ACTIVITY = Could you return each line from the one bearing "Screen dimensions: 380x343" through the last line of the entries, exactly as it stands, with no pictures?

DATA IN THIS EXERCISE =
- - - -

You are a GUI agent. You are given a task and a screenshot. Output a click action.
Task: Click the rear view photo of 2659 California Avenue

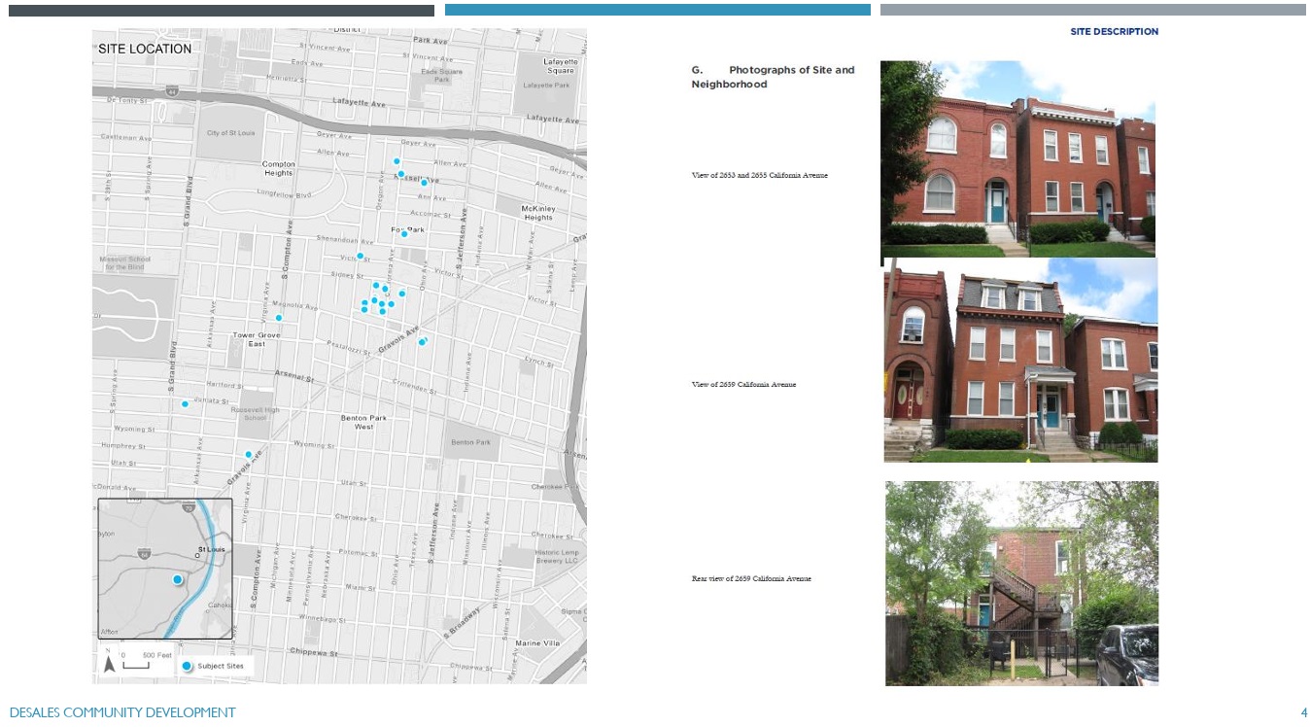pos(1020,583)
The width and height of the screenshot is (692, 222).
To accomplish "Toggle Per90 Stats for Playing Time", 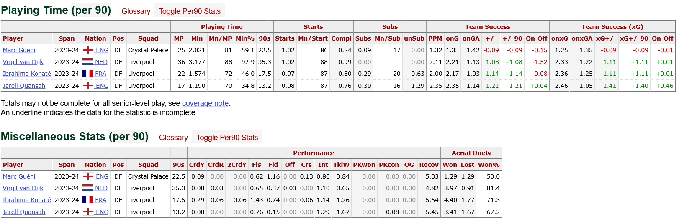I will click(190, 11).
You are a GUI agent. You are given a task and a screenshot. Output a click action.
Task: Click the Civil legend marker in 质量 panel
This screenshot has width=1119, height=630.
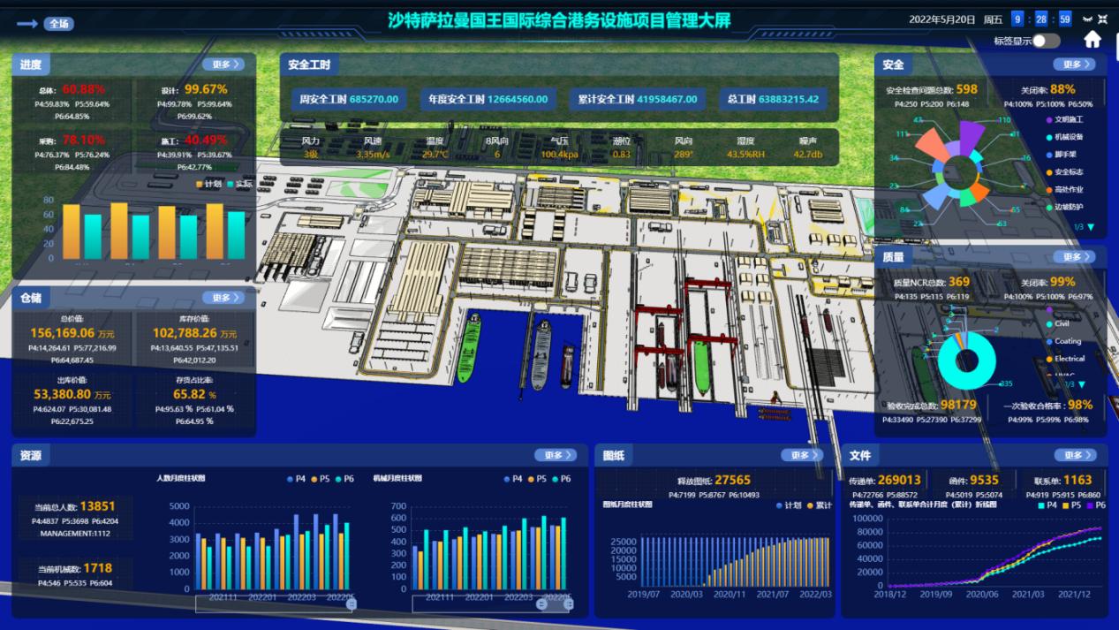1048,323
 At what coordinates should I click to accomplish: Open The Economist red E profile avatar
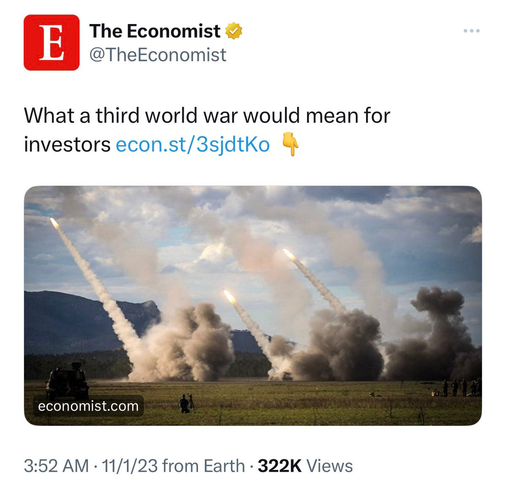51,42
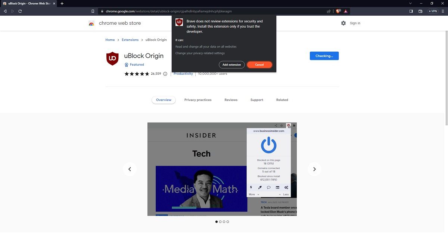Toggle the VPN control in the toolbar
Screen dimensions: 448x243
click(x=432, y=11)
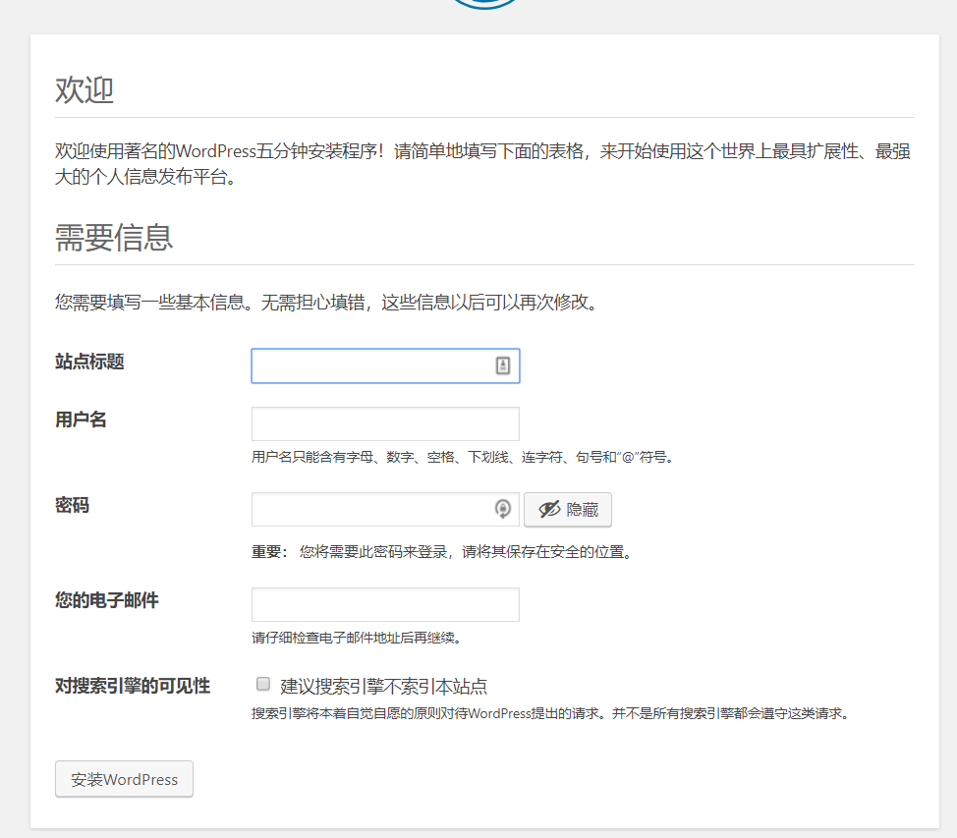The height and width of the screenshot is (838, 957).
Task: Click the password reveal key icon inside password box
Action: point(503,509)
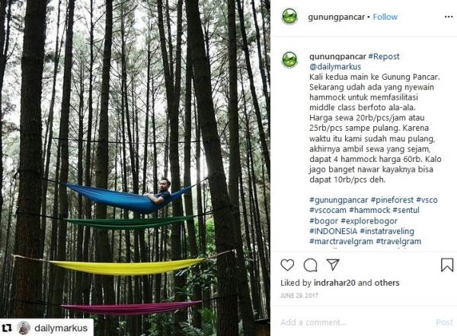
Task: Click the repost arrows icon on photo
Action: pos(7,328)
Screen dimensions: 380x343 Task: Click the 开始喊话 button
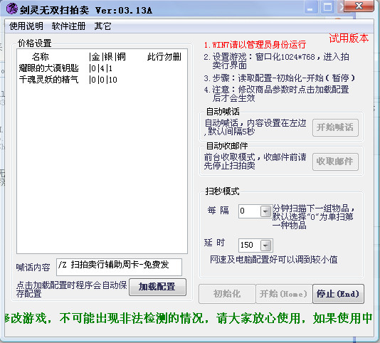click(x=335, y=127)
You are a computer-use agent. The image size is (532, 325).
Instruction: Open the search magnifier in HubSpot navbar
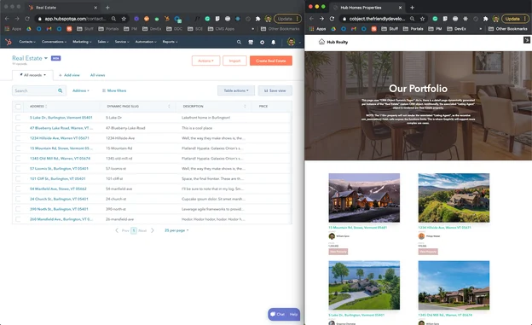239,42
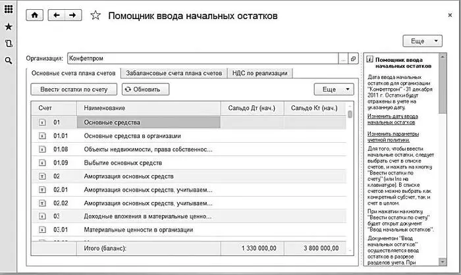Open the sections menu grid icon

coord(9,10)
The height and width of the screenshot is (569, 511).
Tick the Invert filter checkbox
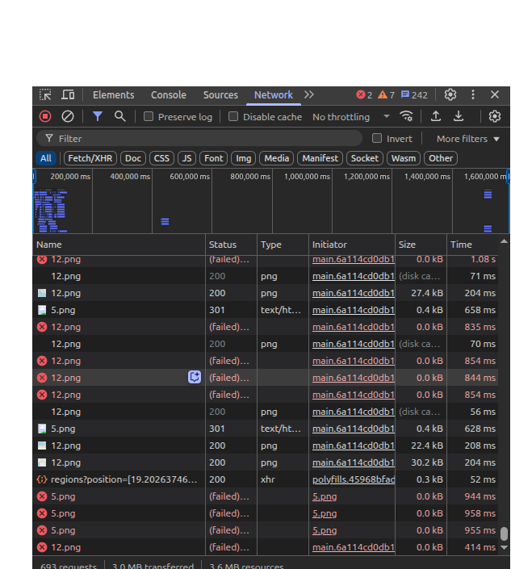click(377, 139)
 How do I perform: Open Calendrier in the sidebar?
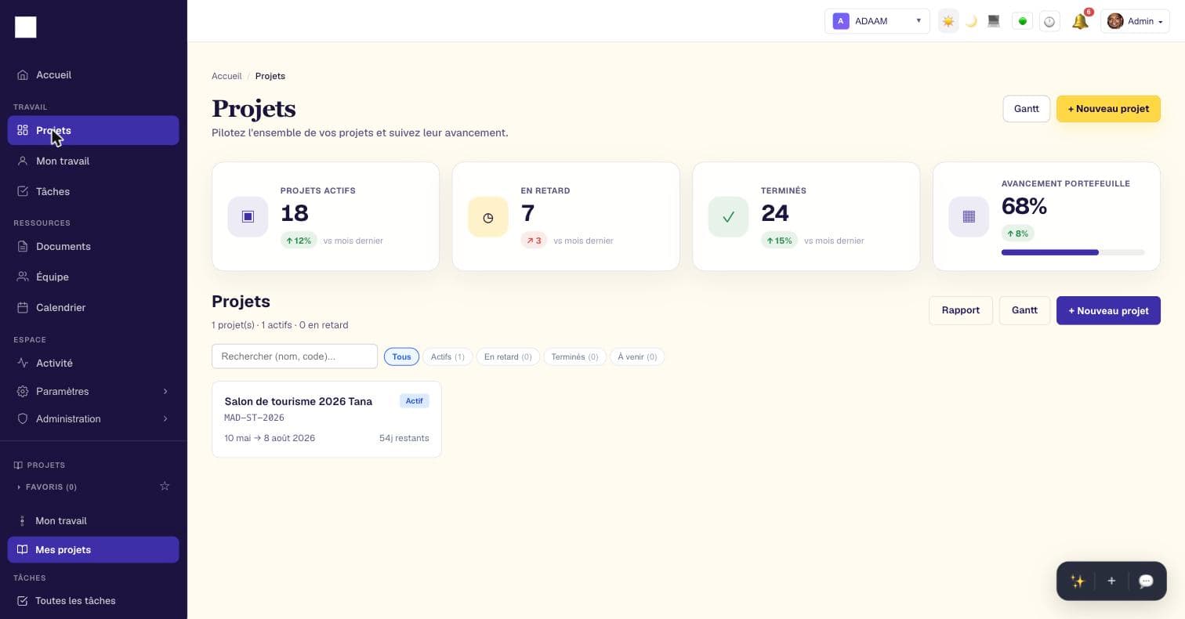pos(93,307)
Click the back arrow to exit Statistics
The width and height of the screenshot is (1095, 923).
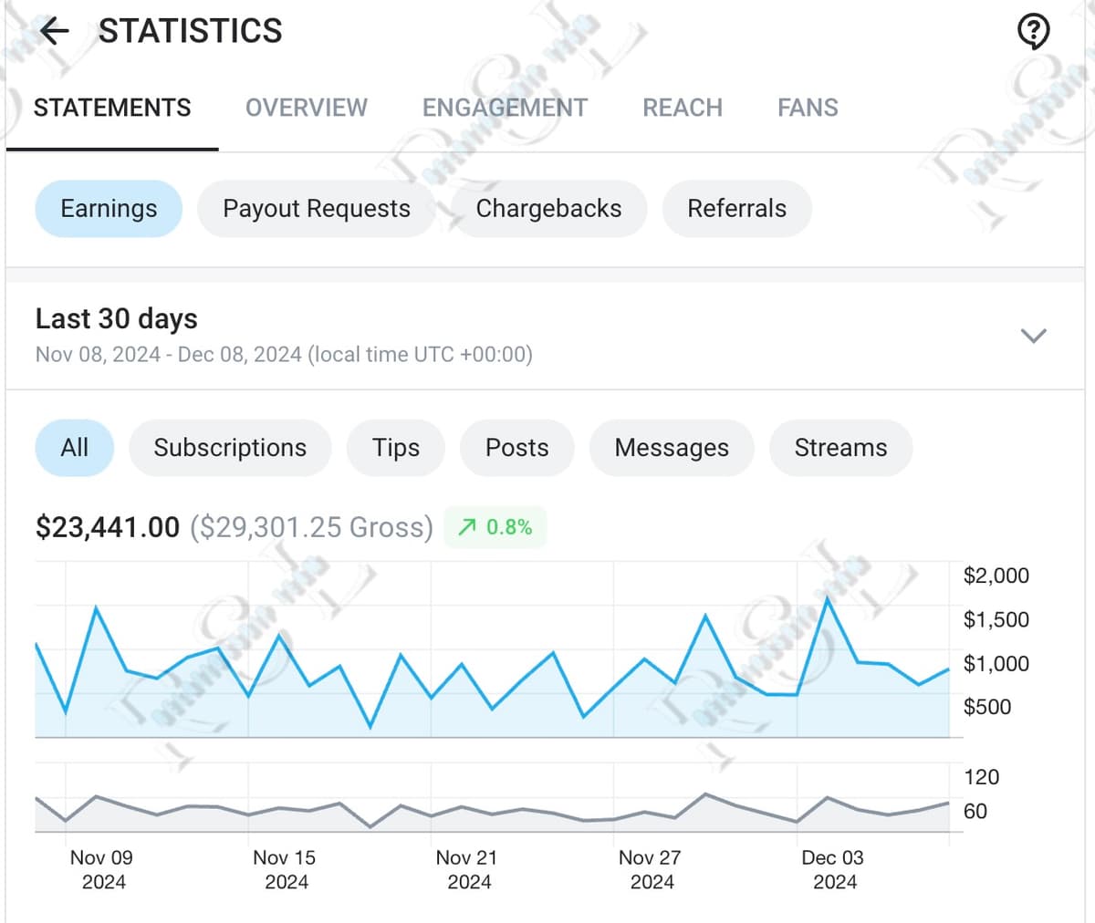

- - - -

EXPECTED ANSWER =
Screen dimensions: 380x343 Task: Click the 开始喊话 button
click(x=335, y=127)
You are a computer-use agent. The image size is (532, 325).
Instruction: Open the search magnifier in HubSpot navbar
239,42
Open the sections menu grid icon

coord(9,10)
The height and width of the screenshot is (569, 511).
Tick the Invert filter checkbox
click(377, 139)
 How do I perform: Open Calendrier in the sidebar?
pos(93,307)
Click the back arrow to exit Statistics
The width and height of the screenshot is (1095, 923).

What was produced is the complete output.